Togo bans marches hours after opposition announces one
The Togo government on Tuesday announced a ban on all midweek marches, hours after the opposition announced plans for a rally next week in a campaign aimed at forcing out President Faure Gnassingbe.
From Monday to Friday "all marches are banned. People can meet in a fixed spot" for their public meetings, the minister of territorial administration Payadowa Boukpessi told a press conference.
Marches will still be allowed at the weekend, he added.
"There have been calls for civil disobedience, calls for economic sabotage, even calls for murder issued by protesters targeting the authorities and members of their families as well as security services," said Adjamagbo-Johnson, explaining the government's reasons for the ban.
The announcement came just hours after opposition leaders called for another protest march next week.
"The fight continues, To this end, we are already announcing, for Wednesday October 18, a big march towards the offices of (the West African regional group) ECOWAS in Lome," said Brigitte Adjamagbo-Johnson, coordinator for the main opposition coalition.
Last week ECOWAS spoke in favour of the Togo government's plans for constitutional changes which the opposition argues do not go far enough.
The opposition also said it would refuse to meet with a delegation from the International Organisation of French-speaking countries (OIF) due to arrive in Togo on Tuesday for a visit linked to the political crisis.
There have already been two days of mass protests this month, the seventh in a wave of agitation that began in August.
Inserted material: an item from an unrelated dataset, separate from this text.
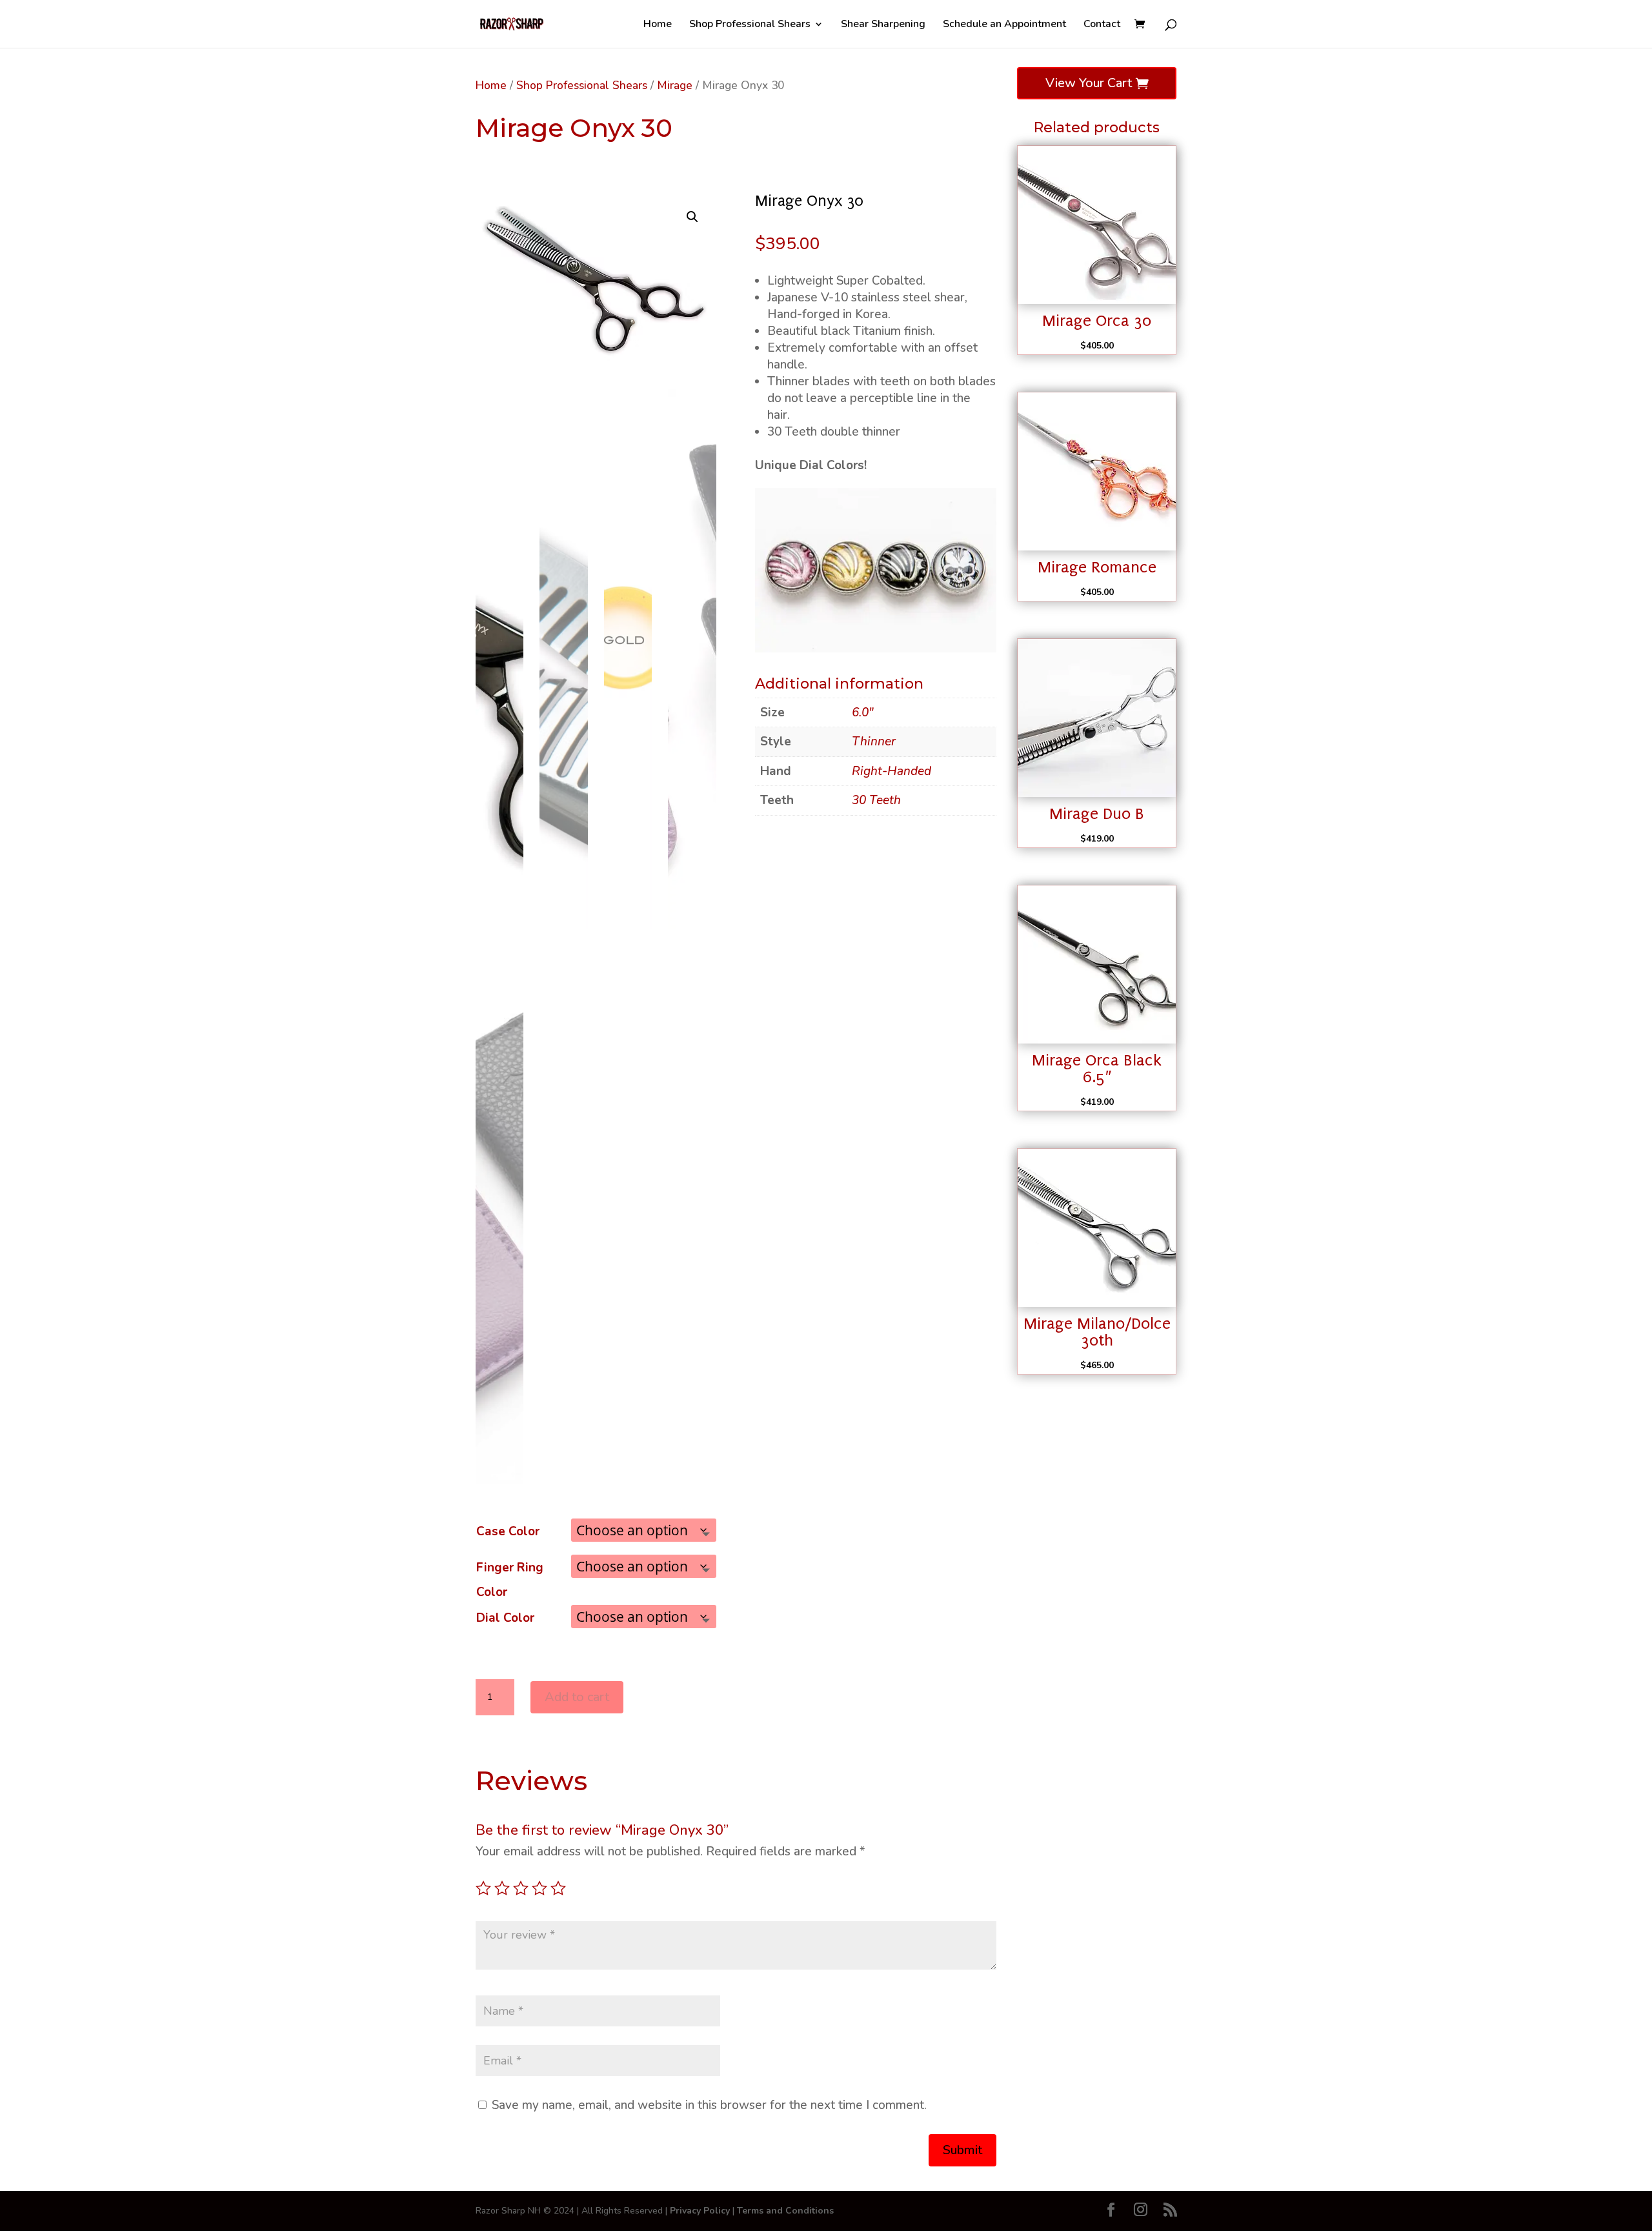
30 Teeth (876, 800)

At least four people have been killed and dozens injured.
The government, responding to unprecedented protests from the street, is proposing an overhaul of the constitution under which presidential terms would be limited to two five-year spells in office.
Gnassingbe, in power since the death of his father in 2005, was re-elected in 2010 and again in 2015, in polls that the opposition denounced as unfair.
If the two-term limit applies from the next elections, scheduled in 2020, he could theoretically remain in office until 2030.
As a result, the opposition wants the two-term restriction to be applied retroactively by restoring the 1992 constitution, in order to force Gnassingbe from office.
The president's father, General Gnassingbe Eyadema, ruled the country with an iron fist from 1967 until his death in 2005.
According to a source close to the presidency, the proposed change to the constitution will be put to a referendum "by the end of the year".